At the young age of nine, Stephen received a simple telescope from his father. Little did he know that this small gift would lead to a lifelong fascination with astronomy. Elementary, middle and high school came and went, and Stephen got really good at pointing his telescope to the moon. Throughout the years, Stephen has since collected six different scopes which have provided him with endless hours of relaxation and exploration. Fast forward to his time as a University of Arizona student, where he studied Special Education but ended up working as a student preceptor in a Lunar and Planetary Science lab. This lab is where his love for astronomy really took form, and despite only taking one general education astronomy course himself, he learned so much about not just astronomy but how to manage a classroom and students.
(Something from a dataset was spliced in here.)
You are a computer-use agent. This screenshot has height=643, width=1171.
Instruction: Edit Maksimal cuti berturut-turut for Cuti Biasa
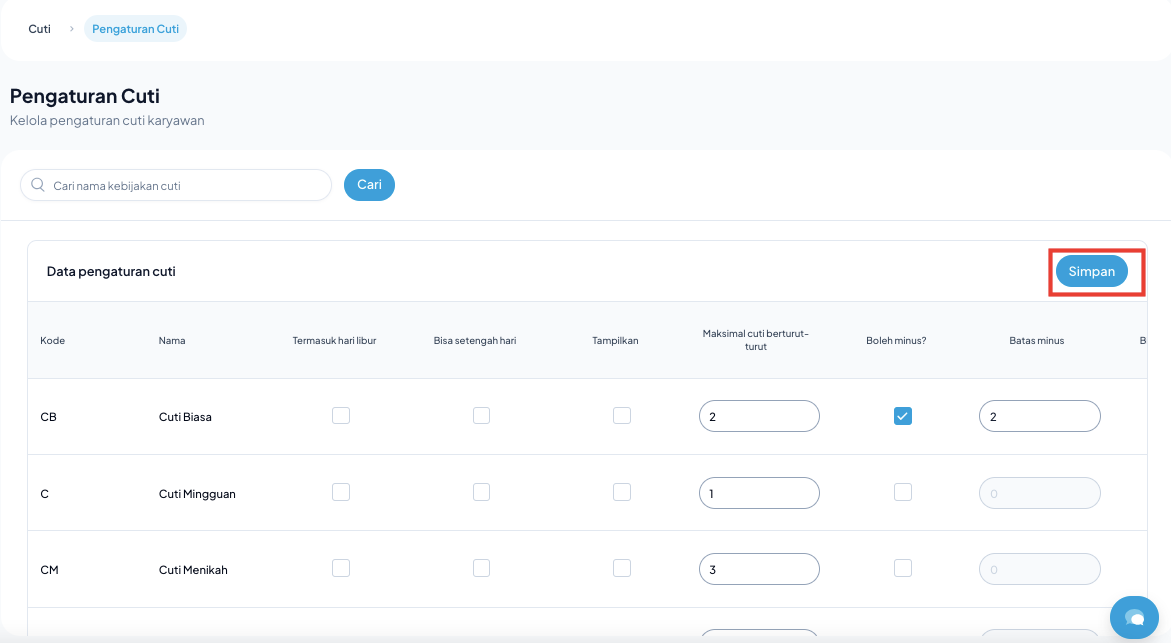(x=759, y=416)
Headshot of Stephen Ferris

Today, Stephen credits that experience, along with his SALT Center peer tutoring position over two decades ago, with bringing him out of his shell and laying the foundation for how he contributes as a Senior Coordinator for Academic Intervention Services. This fall marks Stephen’s ten-year anniversary as a full-time SALT Center staff member. Stephen states, “For the last 10 years, both the SALT Center and astronomy have been big parts of my life, and I’ve never lost enthusiasm for the work I do with students who are facing academic challenges.”

These days, you can often find Stephen in the desert outside of town accompanied by his friends from the Tucson Amateur Astronomy Association. His newest undertaking is astrophotography, requiring different equipment and techniques than planetary photography. Astrophotography techniques require long exposure to track the sky precisely, which is something he is getting better at every time.

The recent launch and images returning from the James Webb Space Telescope are particularly fascinating to him because it is a premier spacebased observatory with so many connections to the University of Arizona. He is very excited to watch the potential for this scope unfold over the next few years. On his bucket list, you’ll find visits to observatories in Chile and Australia, both of which have some of the best sites on earth because of the quality of sky in the southern hemisphere.

Photo of Saturn

Photo of Saturn, courtesy of Stephen Ferris

In his office at the new Bartlett Academic Success Center, Stephen’s walls are full of beautiful celestial and terrestrial photographs he has taken himself. He’s added inspiring and thought-provoking quotes to them like, “You can’t choose your own universe, but you can choose your own paradigm” and, “In the universe there are no certainties, just probabilities.” He says that while a lot of his students might not notice the “wall memes,” as he calls them, he still hopes that the messaging will inspire them to persevere and succeed at the University of Arizona and far beyond.